Originally published in The Reasoner Volume 10, Number 5– May 2016
The concept of Probability is interesting, among other reasons, for the variety of ways in which we may be talking about distinct things and yet, in the end, still talking about probability. From the philosophy-of-mathematics point of view, this is vividly illustrated by the fact that, except possibly for one’s views on `finite vs. countable additivity’, one axiomatisation serves a great number of largely incompatible interpretations of the concept being axiomatised. Chapters 1-3 of J. Williamson (2010. In Defence of Objective Bayesianism.

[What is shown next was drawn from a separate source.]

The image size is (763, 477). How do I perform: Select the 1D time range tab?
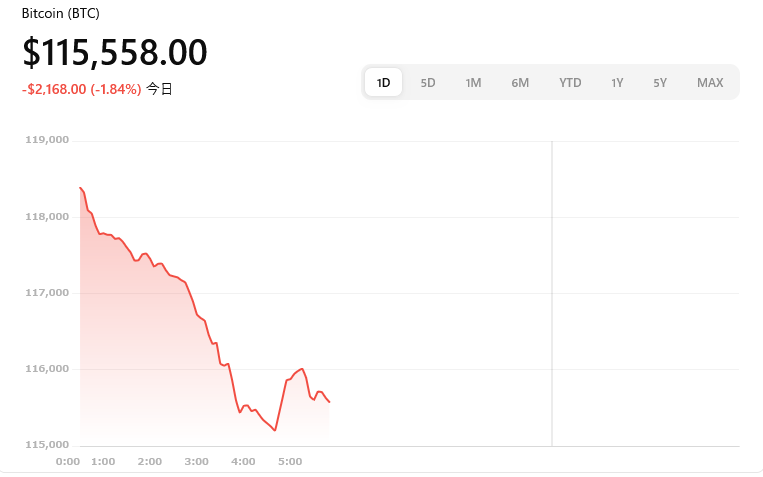383,83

Oxford University Press.) offer a wide angle picture which I recommend to those who are unfamiliar with the landscape of probability interpretations.

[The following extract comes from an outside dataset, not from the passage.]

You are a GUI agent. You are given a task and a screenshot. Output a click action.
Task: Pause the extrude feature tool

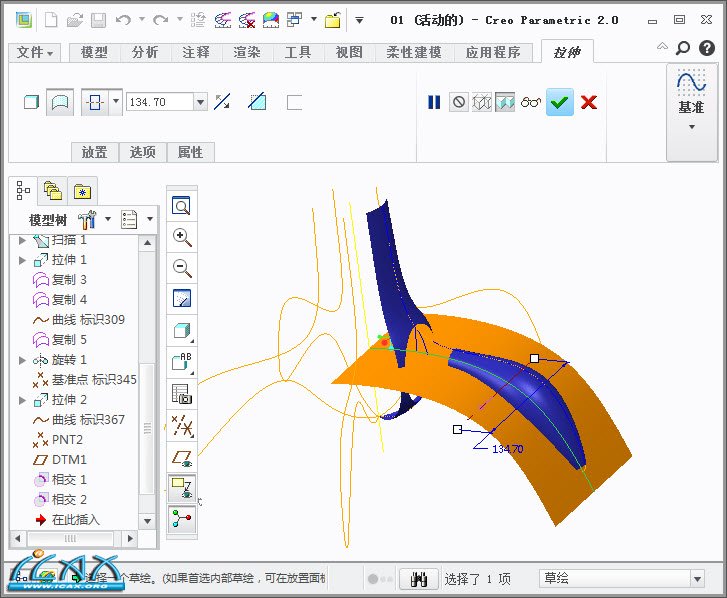point(434,101)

Viewed at a relative coarse grain, the axiomatisation of probability developed by following a similar path to other mathematical concepts until at the turn of the twentieth century the key motivation became that of securing its applications against the threat of paradoxical consequences Needless to say David Hilbert played an important role in this. The explicit question appears as number “six” in the list of problems Hilbert posed to the audience of the Second International Congress of Mathematicians, in Paris on 8 August 1900:
Six. Mathematical Treatment of the Axioms of Physics. The investigations on the foundations of geometry suggest the problem: To treat in the same manner, by means of axioms, those physical sciences in which already today mathematics plays an important part; in the first rank are the theory of probabilities and mechanics.  As to the axioms of the theory of probabilities, it seems to me desirable that their logical investigation should be accompanied by a rigorous and satisfactory development of the method of mean values in mathematical physics, and in particular in the kinetic theory of gases.